Success rate of "click" actions with Selenium? (Relatively)
I've used a tool called Ranorex for my test automation projects, and it has an annoying issue with click actions: They are not stable. A click on any element can be missed at any time, even when the element was loaded seconds ago and there's nothing on top of it.
As I'm getting more and more tired of seeing clicks being missed for no reason, I'd like to find another tool that can surpass this issue. And of course the first one I think of is Selenium, due to a noticeable difference: Ranorex uses real mouse pointer to simulate mouse actions, while Selenium doesn't.
I've worked with Selenium before, but I think I don't have enough experience to make an assessment of the success rate of "click" actions with Selenium. So I'd love to know about your opinions on this matter, like how good (in general) Selenium handles click actions in your opinion, how often you see Selenium misses a click, how often you have to find another way to click an element... Thank you very much.
First of all, we need to understand the root cause of the click failure.
There can be several reasons for that:
- Element is not loaded into the DOM at the moment of click action
- Element is not visible on the page at the moment of click action
And many more options. So in case, you are aware of these issues and correctly manage them (via your test framework), there should not be any problems.
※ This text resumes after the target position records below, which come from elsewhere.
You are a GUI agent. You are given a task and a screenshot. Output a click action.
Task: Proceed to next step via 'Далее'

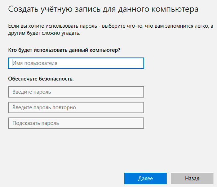coord(145,179)
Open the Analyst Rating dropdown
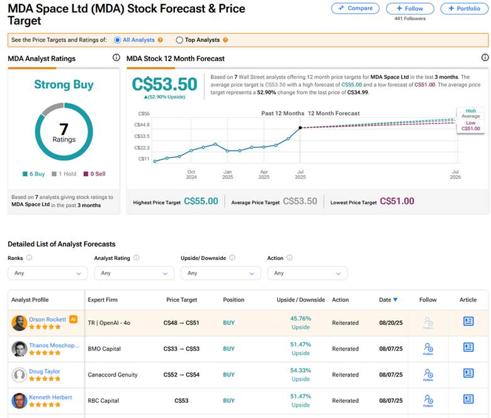Image resolution: width=491 pixels, height=418 pixels. click(134, 273)
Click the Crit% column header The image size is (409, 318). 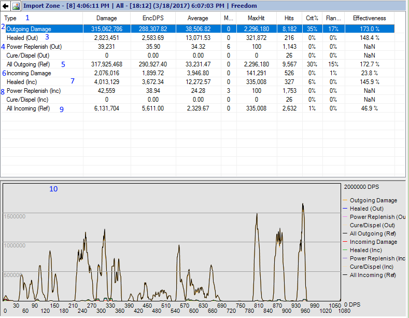coord(313,18)
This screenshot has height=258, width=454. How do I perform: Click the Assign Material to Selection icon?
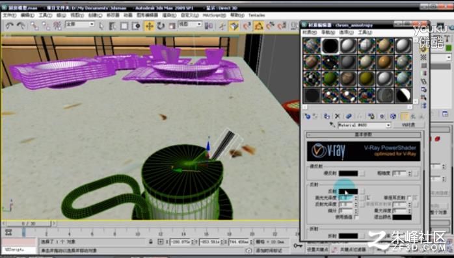click(x=327, y=116)
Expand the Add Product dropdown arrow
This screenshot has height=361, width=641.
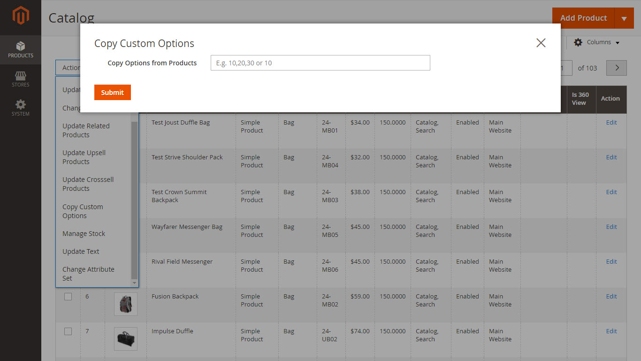point(624,18)
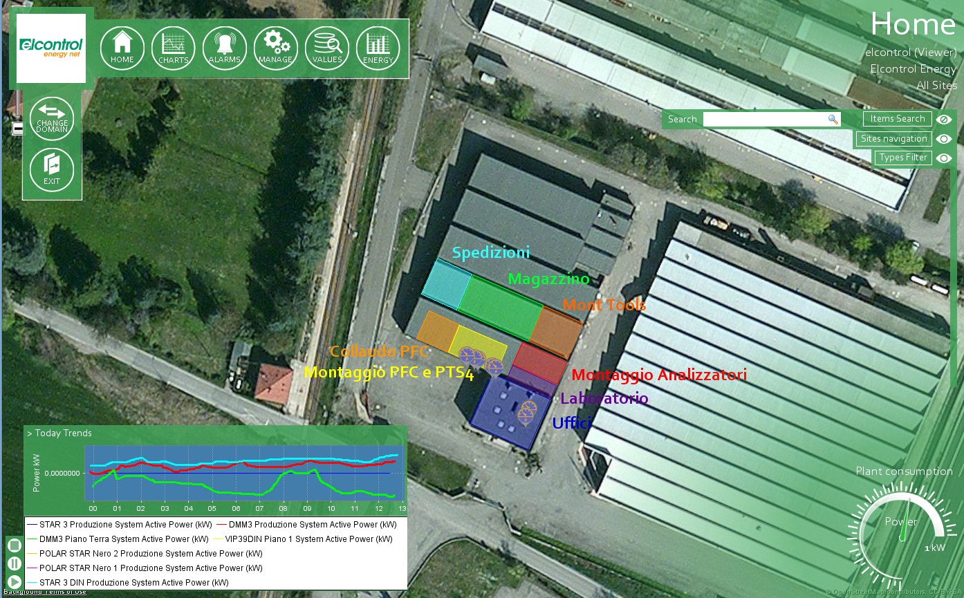Screen dimensions: 964x598
Task: Click inside the Search text field
Action: click(764, 120)
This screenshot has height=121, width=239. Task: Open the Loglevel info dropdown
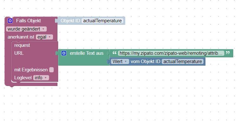41,78
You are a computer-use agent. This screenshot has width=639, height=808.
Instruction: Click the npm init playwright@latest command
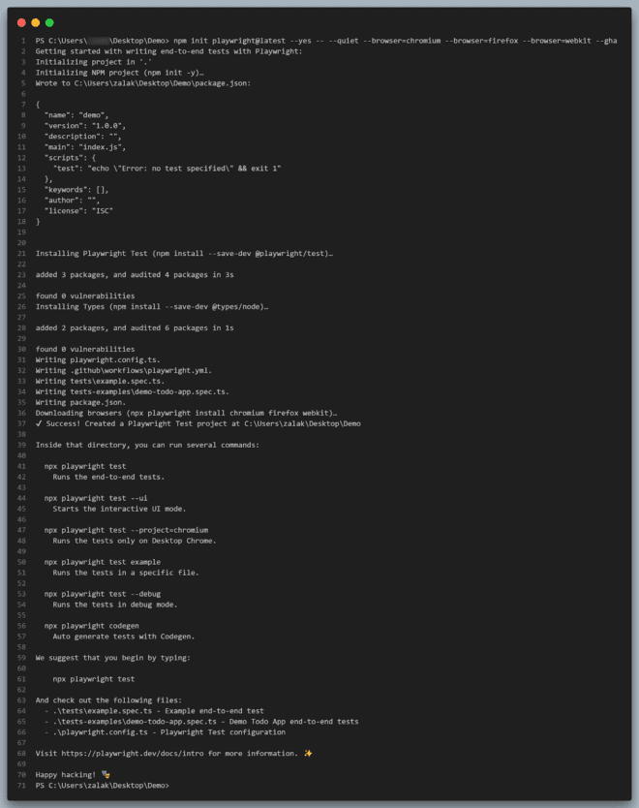click(395, 41)
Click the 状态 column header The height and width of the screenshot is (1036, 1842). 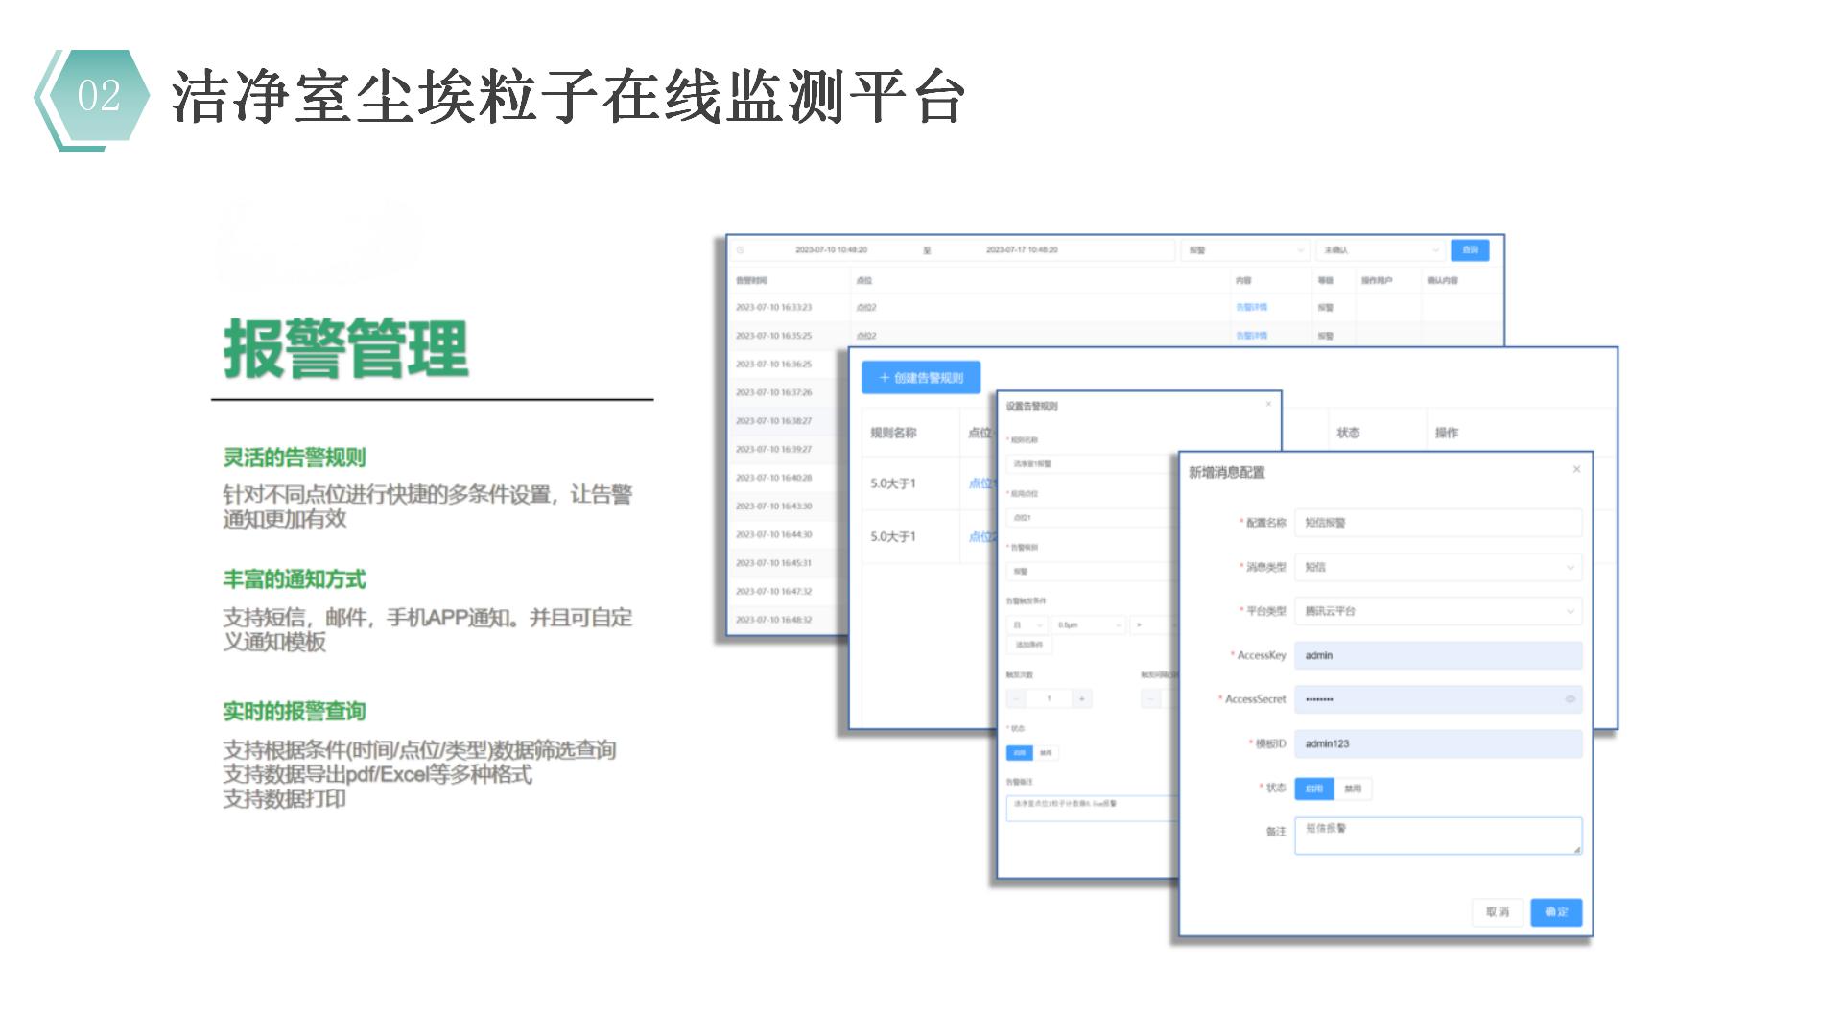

Waits are usually handled on the framework level via proxy methods and injecting them in the most brittle places.
As an inspirational example:
- See the implementation of Protractor framework and how it handles the AJAX/Angular testability
- Selenide framework and it's waits
- Many more examples of TAF that can be found on GitHub
Click method for web element itself is usually also customized/overridden with a combination of custom waits that would ensure that element is "clickable" (which is also a question to discuss, since there is no clear definition/standard for that condition) on the test automation framework level, so you can use the:
- Default Selenium IWebelement.Click() implementation
- Mouse click via Selenium Action builder API
From my experience - following these rules give you 99% stability and robustness of click events.